Each day brings new activities and new experiences at the Carlson School [for Cerebral Palsy in Auckland, New Zealand]. However, each day includes reading and literacy activities that help the students to expand on and express these skills.
One of the coolest things about our classroom activities at the Carlson School is checking emails with the students, something that we do daily. Each student has his/her own email account and they send and respond to emails. The students all have different ways of responding to the emails they receive, so it is a great strategy to check emails with different students on different ways to understand the versatility and forms of communication for each student. This is one of the things that really helped me to understand the students and their own methods of communication.
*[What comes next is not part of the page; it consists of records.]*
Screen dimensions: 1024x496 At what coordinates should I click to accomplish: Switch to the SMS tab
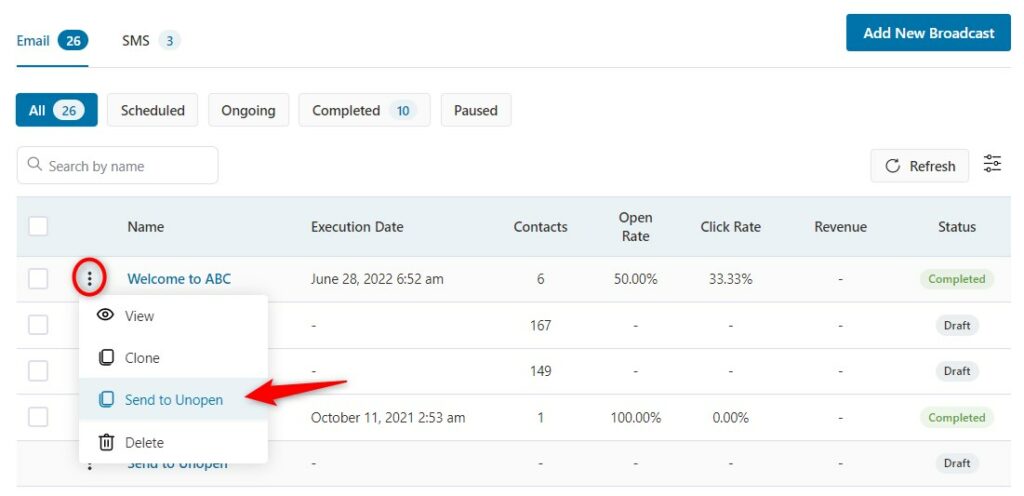(150, 41)
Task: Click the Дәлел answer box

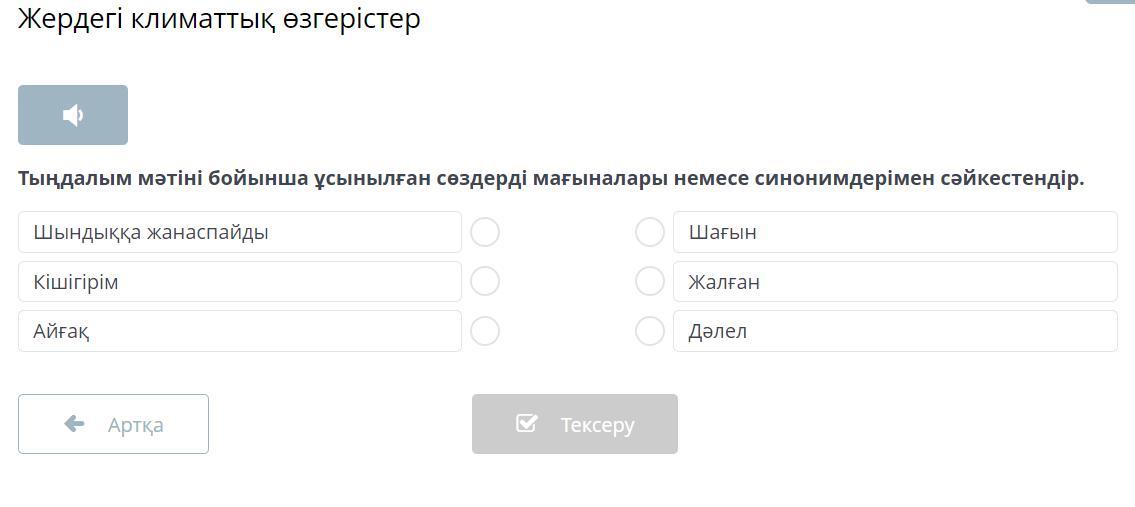Action: point(895,331)
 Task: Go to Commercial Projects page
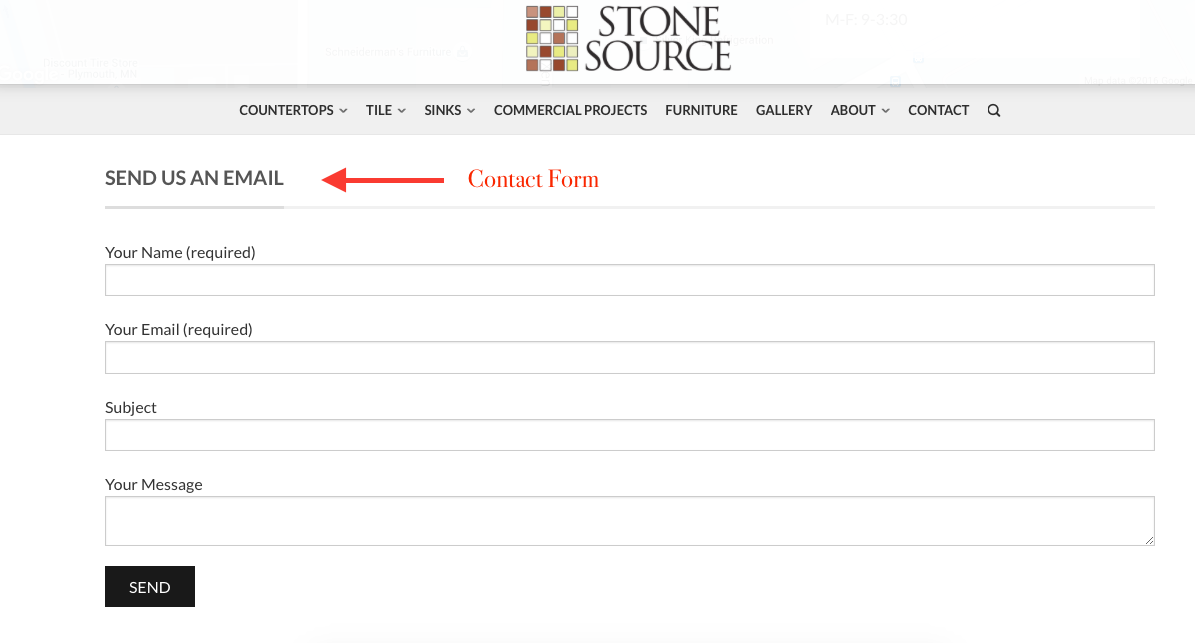(570, 110)
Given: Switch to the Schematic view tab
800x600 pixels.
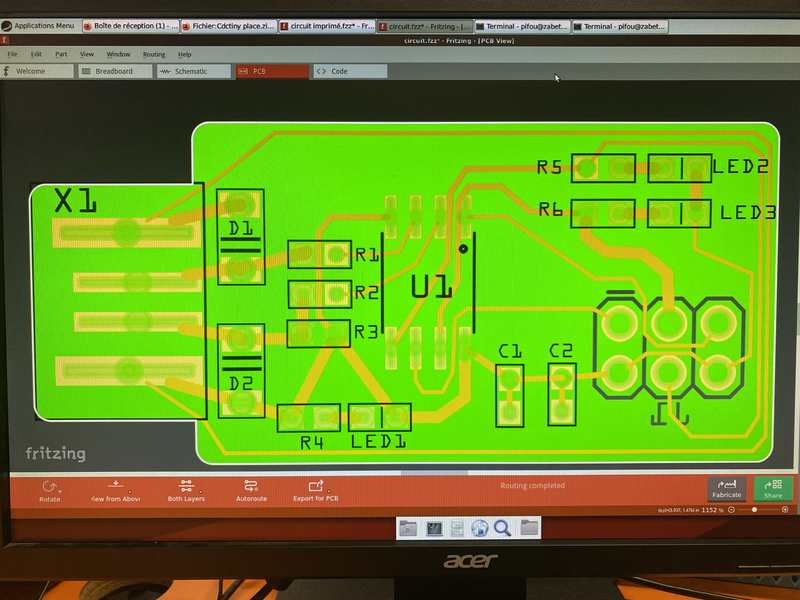Looking at the screenshot, I should [x=190, y=72].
I first spent a lot of time helping two students with their emails that I had clicked with from the beginning. One of the students, the only verbal student in our classroom, would verbally tell me what he wanted to say in the emails, while the other student, who uses his iPad to communicate, would type out things on his iPad to include in his email. After some time, I got the chance to help another student with her emails, which was also a new experience, since she uses eye gaze as a method of communicating. This means that she has an iPad-like device in front of her, and uses the same app that other non-verbal, device-using students use to communicate, but instead of touching the words on the device, her eye gaze selects them for her. Checking emails with her was the first time I truly got the chance to watch how she communicates, so that was a new and interesting experience.
I also got the chance to check emails with some students who used the PODDs, which was a bit harder for me, especially for starting new emails since you had to first find out what the student wanted to talk about in the email by going through the different topics on the PODD. It was so cool to see the students email their families and friends, because this also helped me to learn more about the students and their interests. It was also nice to see them email teachers in other classrooms at the school, and to see which people the boys in the classroom were crushing on. All in all, emails is one of the surprising things to me that I never expected we would do in the classroom, since I was never too sure exactly what the students would do for reading and literacy activities. This was also one of the rewarding classroom in terms of getting to know the students and watching them send and receive such positive emails from their friends, family, teachers, and classmates.